The Ministry takeover had been carefully timed. The first law enacted was the Muggle-born Registration Act. Voldemort understood the vital role healing played in a war and so St Mungo's was the first place purged under the new law. All the Muggle-born and half-blood healers were quickly arrested and had their wands snapped before they could flee to the Order.

Poppy Pomfrey suddenly became one of the Resistance's most broadly experienced Healers. Hermione had been apprenticed under her and studying intensively since Dumbledore's death. When European Healers sympathetic to the Resistance had secretly reached out and offered training, Hermione had been the only person with enough healing knowledge to qualify that the Order could afford to spare.

She had left everyone behind. Said her goodbyes and been smuggled across Europe from hospital to hospital to learn as much advanced healing magic as she could. She returned after almost two years when their hospital was compromised during a battle and all the healers they had recruited were killed along with Horace Slughorn. Severus had trained Hermione in potions until she'd left and she'd continued her studies as they related to healing during her training throughout Europe. When she returned, Hermione was both a fully trained emergency Healer and medical Potioneer. Her specialty was deconstructing curses in order to develop counter-spells.

The first counter-curse she invented was for the flaying curse.

With Voldemort's curse development division constantly debuting new experimental spells during every battle, the need for her was desperate.

Hermione trained as many Resistance members in healing as were willing to learn. Unfortunately, healing magic was a precise and highly subtle art. It required tremendous attention and devotion to achieve success. The Order tried to include at least one person with field healing abilities in every skirmish in order to try to keep fighters alive long enough to get back to the infirmary. But, because of the high demand to deploy them, field healers were overworked and had the Order's highest fatality rates.

Most fighters preferred to spend their free time drilling more defensive magic rather than believe they'd need to know anything more than basic magical first aid. The stubborn optimism it revealed made Hermione shake with frustration when she allowed herself to think about it.

The Order simply did not have enough people to utilise many of them well. The failures in leadership trickled down and affected the entire Resistance.

They'd been unprepared for the war. Dumbledore's death had effectively cut the legs from under them and they had been struggling to survive since then.

Malfoy had done that.

His murder of Dumbledore had crippled them. Doomed them.

Now he was trying to appear like some twisted savior, willing to staunch the wound he'd opened.

Hermione hated him. More than she hated anyone but Voldemort. Antonin Dolohov, the head of the curse development division was a close third.

Malfoy had started the war, caused all the hurt and now she was required to swallow all her loathing and be—

— willing.

The dread since her initial conversation with Moody was already swallowing her.

She didn't know how to stop hating Malfoy. She didn't think she was good enough an actress to be able to pretend that she had. The thought of being in the same room with him without trying to curse him — to punish him for everything he was responsible for — she wasn't sure if she had the self-control.

Hermione gritted her teeth and pressed her forehead against a windowpane while she tried to think, trying to force herself to breathe and not break something or start crying.

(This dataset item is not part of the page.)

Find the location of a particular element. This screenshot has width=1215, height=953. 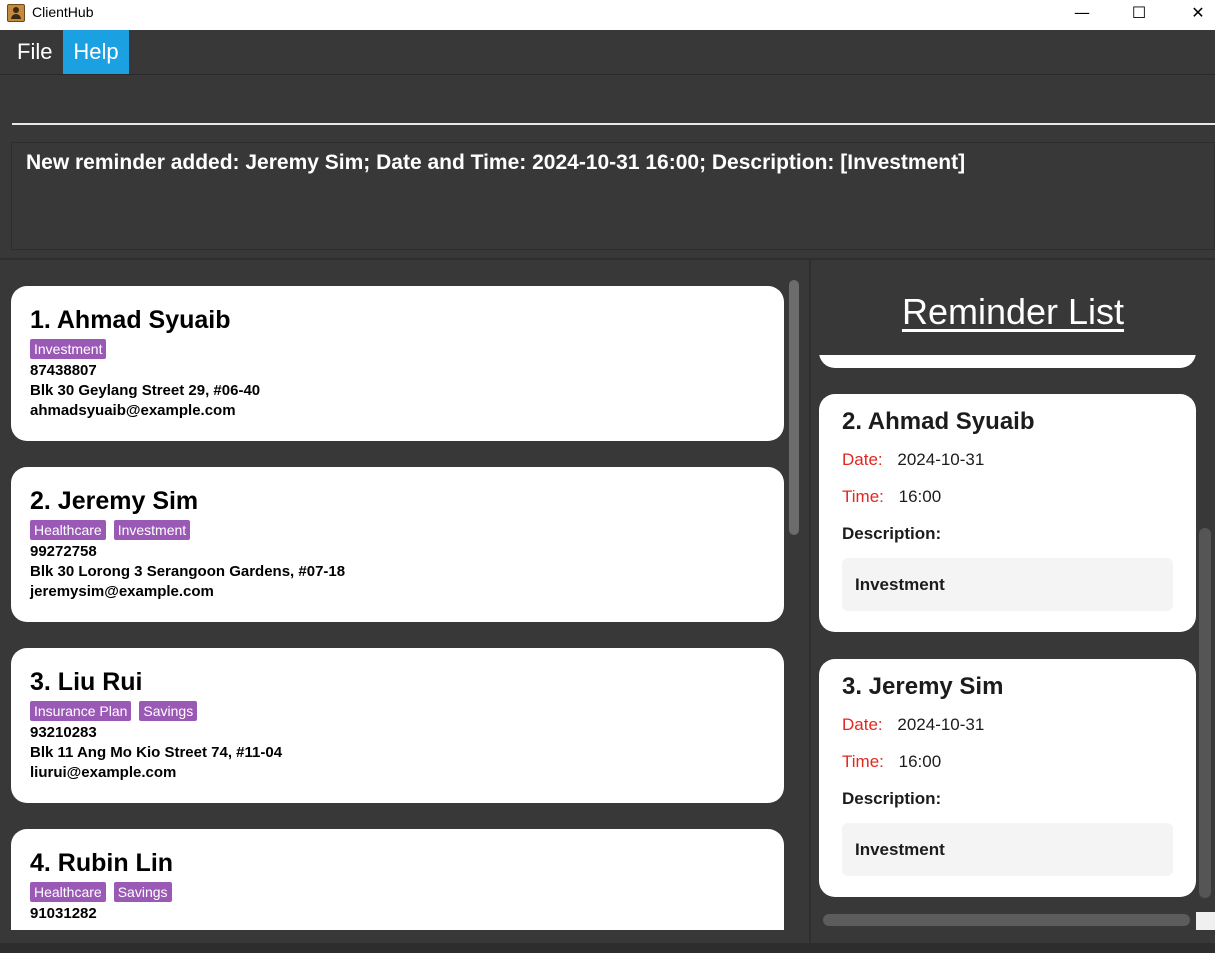

command-box is located at coordinates (608, 102).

She couldn't break down. She needed to compartmentalise. She needed to force all her hatred of Malfoy into a box and keep it somewhere where it couldn't bleed out and taint all her interactions with him. She wouldn't think clearly if she were constantly seething with rage.

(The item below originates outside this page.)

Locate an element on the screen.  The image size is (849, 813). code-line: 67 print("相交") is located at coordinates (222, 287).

She needed to take a wider perspective.

Utilising his spying was more important than the short-term satisfaction of hating him.

They needed him.

Yet a part of her wanted to make him suffer. She couldn't help but hope that once she had what they needed from him, she could make him pay.

But — if they won the war as that point, the victory would be owed to him. Hermione had agreed to be the price for that. As much as she loathed him, if he saved them all, she knew she'd feel obliged to uphold her end.